People make countless judgements and decisions throughout their lives: As children, we decide whom to trust and where our preferences lie; as adolescents, we juggle doing school work with hanging out with friends; as young adults, we decide on a career path and how to spend our newly earned money; in later adulthood, we may need to choose which medical treatment to undergo or when to retire; in older age, we decide how to spend our free time, whether caring for grandchildren, travelling, or volunteering, and when it might be necessary to move to more suitable accommodation.

Use of Decision Strategies at Different Ages

In order to cope with the demands of an uncertain world, people need to be able to make adaptive decisions in diverse situations throughout the lifespan. In our current research, we seek to understand how people’s ability to make adaptive judgments and decisions under uncertainty develops across the life course. We ask how age-related changes in core cognitive abilities affect the quality of people’s decisions and the processes underlying them; which inference and decisions tools or strategies are present at a very young age and which emerge in the course of development; how older adults differ from younger adults when it comes to dealing with uncertainty and risk; and how first-hand experience with the probabilistic and statistical structure of an environment impacts children’s and adults’ decisions.

Age-Related Changes in Decision Environments

In addressing these questions, we investigate lifespan development from the perspective of ecological rationality. Over the course of life, the structure of people’s decision environments changes profoundly, shaping both the merits and pitfalls of the decision strategies they have at hand. The success of many of our choices thus depends on the affordances and constraints of the specific decision environments that characterize each stage of life.

References

  • Ciranka, S., & van den Bos, W. (2019). Social influence in adolescent decision-making: A formal framework. Frontiers in Psychology, 10:1915.
  • Herrmann, E., Haux, L. M., Zeidler, H., & Engelmann, J.M. (2019). Human children but not chimpanzees make irrational decisions driven by social comparison. Proceedings of the Royal Society B286(1894), 20182228.
  • Josef, A. K., Richter, D., Samanez-Larkin, G. R., Wagner, G. G., Hertwig, R., & Mata, R. (2016).

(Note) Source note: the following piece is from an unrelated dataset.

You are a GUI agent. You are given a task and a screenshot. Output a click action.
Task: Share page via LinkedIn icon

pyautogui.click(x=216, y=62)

Stability and change in risk-taking propensity across the adult lifespan. Journal of Personality and Social Psychology,111, 430–450.
  • Pachur, T., Mata, R., & Hertwig, R. (2017). Who dares, who errs? Disentangling cognitive and motivational roots of age differences in decisions under risk. Psychological Science28, 504–518.
  • Schulze, C., & Hertwig, R. (2021). A description-experience gap in statistical intuitions: Of smart babies, risk-savvy chimps, intuitive statisticians, and stupid grown-ups. Cognition210, Article 104580. 
  • Schulze, C., Hertwig, R., & Pachur, T. (2020). Who you know is what you know: Modeling boundedly rational social sampling. Journal of Experimental Psychology: General. Advance online publication.
  • van den Bos, W., & Hertwig, R. (2017). Adolescents display distinctive tolerance to ambiguity and to uncertainty during risky decision making. Scientific Reports7:40962.
  • Zilker, V., Hertwig, R., & Pachur, T. (2020). Age differences in risk attitude are shaped by option complexity. Journal of Experimental Psychology: General,149(9), 1644–1683.